Growing up in Portales, the perfect small town—with a regional university—was great. We even had Billy the Kid’s hideout.
I got the history bug from my grandfather, who homesteaded in Lincoln County. I am still amazed how he lived, as a dryland farmer, with a well that didn’t produce water.
The U.S. Marine Corps taught me to accomplish my mission and take care of my Marines.
Infantry life today compared to the 1800s is still all about locating, closing with and destroying the enemy, by fire and maneuver, in rain, hail, sleet, snow, heat and dirt.
The Civilian Conservation Corps was an underappreciated builder of the American West.
Tres Ritos was a valley filled with so much history. The detailed history of the region has yet to be written, especially the definitive biography of Albert Bacon Fall.
The Cattle Queen of New Mexico, Susan McSween Barber, was perhaps one of the most well-known participants of the Lincoln County War. She is also one of the greatest enigmas—the stories she could have told and didn’t.
The greatest cultural resource in New Mexico today is the 1874 Lincoln County Courthouse. The debate continues on what actually happened within its walls.
The Convento’s storied history includes being a saloon, the first county courthouse, the site of the first legal hanging in Lincoln, a church, a convent for nuns, a storage building and a museum.
Attending services at Lincoln’s 1887 San Juan Mission Church gives a sense of peace, especially with its blue walls to ward off evil spirits.
The first structure built in the center of the plaza, in la Placita del Rio Bonito, was the Torreón.
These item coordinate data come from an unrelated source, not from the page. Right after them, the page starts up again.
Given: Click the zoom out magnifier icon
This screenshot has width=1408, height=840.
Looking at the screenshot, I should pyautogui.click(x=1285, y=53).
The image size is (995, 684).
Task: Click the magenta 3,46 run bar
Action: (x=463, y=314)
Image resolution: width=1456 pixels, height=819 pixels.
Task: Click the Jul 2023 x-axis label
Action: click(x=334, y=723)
Partially reconstructed, it was once four stories tall and surrounded by a 10-foot rock fence.
The Lincoln County War deserves a place in history because it was the stereotypical range war in the Old West, with no good guys and no bad guys—everyone was just trying to stay alive.
The most interesting comment from a Lincoln visitor: one insisted the Murphy-Dolan Store (the courthouse in 1881) had been moved from the north side of the road to the south side.
The strangest question I’ve been asked: Where was the outhouse that Billy the Kid was taken to the day he escaped?
Hard to imagine Smokey Bear, the forest fire mascot, has had so much impact on society. Every day, I look out my front window and see the spot where the real-life bear was found.
A classic Old West book I love is The Lincoln County War: A Documentary History by Frederick Nolan. I use it every day.
The latest on my bookshelf? Paul Seydor’s The Authentic Life and Contentious Afterlife of Pat Garrett and Billy the Kid.
Don’t get me started on the reopened murder investigation and attempted pardon of Billy the Kid in the early 2000s.
Gary Cozzens, Site Manager
A New Mexico native who served as a U.S. Marine for 21 years, including during Operation Desert Storm, Gary Cozzens has worked as the park manager of the Lincoln State Monument since 2013. He previously served nearly 20 years as the director of career and technical education for seven school districts in south central New Mexico. A New Mexico history buff, he is the author of The Nogal Mesa: A History of Kivas and Ranchers in Lincoln County, Tres Ritos and Capitan, New Mexico.